The objective of our study was to analyze the experiences of parents with children in an intensive care unit. This was a qualitative study at level I, i.e. exploratory-descriptive. The sample consisted of seven parents of children hospitalised in the study unit. We chose the interview as our data collecting instrument. The data analysis was based on the content analysis technique.

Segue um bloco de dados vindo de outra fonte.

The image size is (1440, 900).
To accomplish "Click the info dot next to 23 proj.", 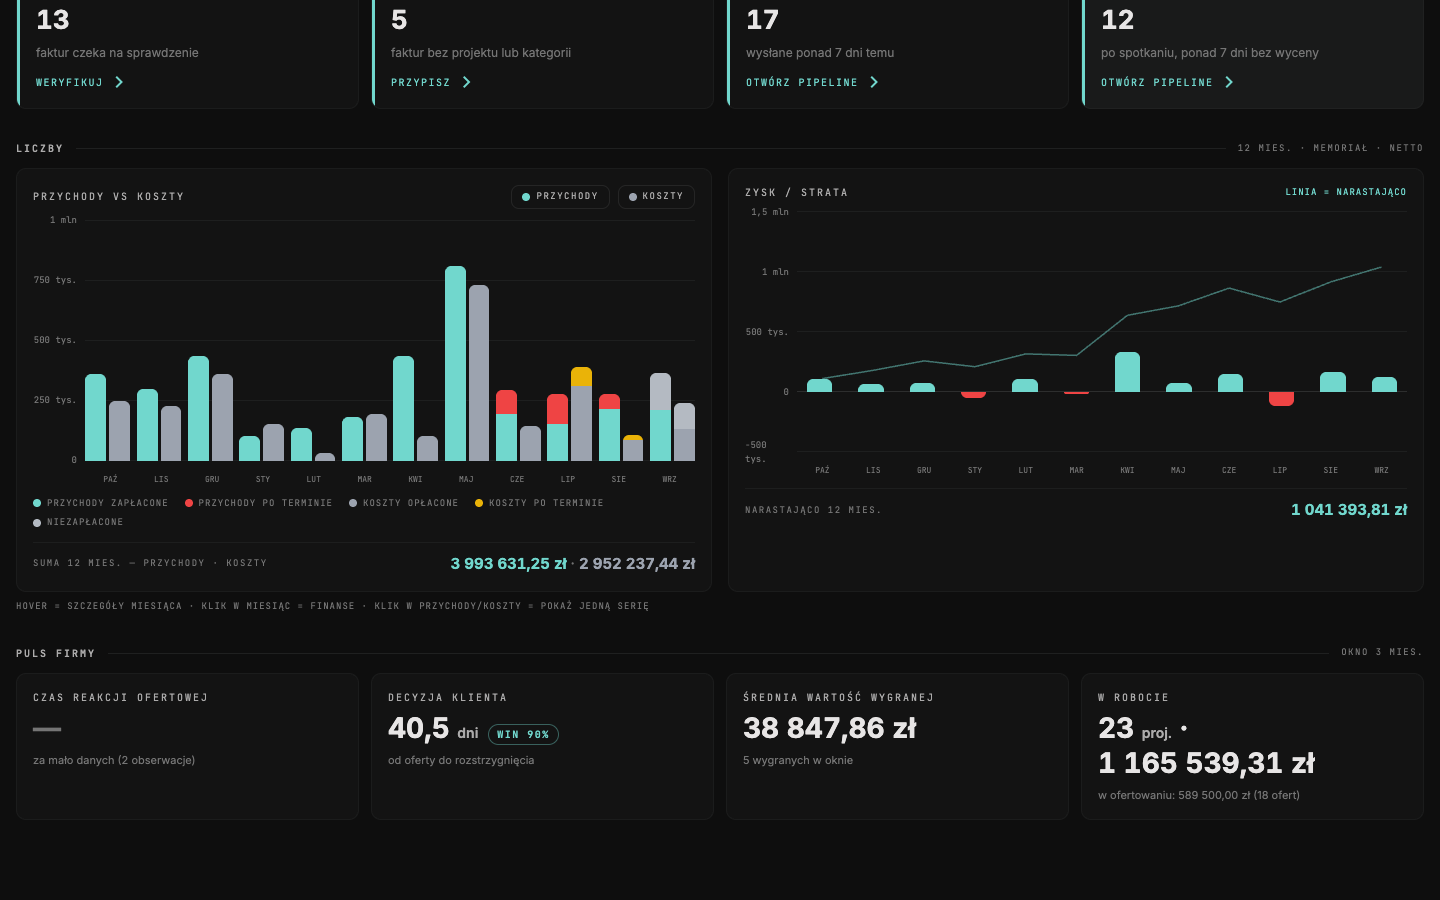I will tap(1184, 728).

The analysis and interpretation of results allowed us to conclude that in the face of a child's disease and hospitalisation situation, parents reacted with shock and denial of reality. During the hospitalisation their most frequent feelings were despair, revulsion, concern and guilt. The major difficulties were related to family, work and accommodation conditions. The constraints were essentially related to invasive techniques, equipment and environment. The partner and nurses were the most supportive persons. The more used strategies were relying on spirituality, family support and contact with other parents. All parents considered that being with their child was very important to both parent and child. They highlighted their participation in the health care and the Kangaroo technique. With regard to information, they were satisfied and considered it sufficient and clear. They also valued the non-verbal communication and inter-peer communication.
Nurses involved in serious illness play a key role in understanding the experiences and difficulties of families. The relationship between the nurse and the family of the child is a significant factor in good adjustment to the situation of hospitalisation in a pediatric intensive care unit.
Key-words: Parents/ Life experiences/ Intensive care.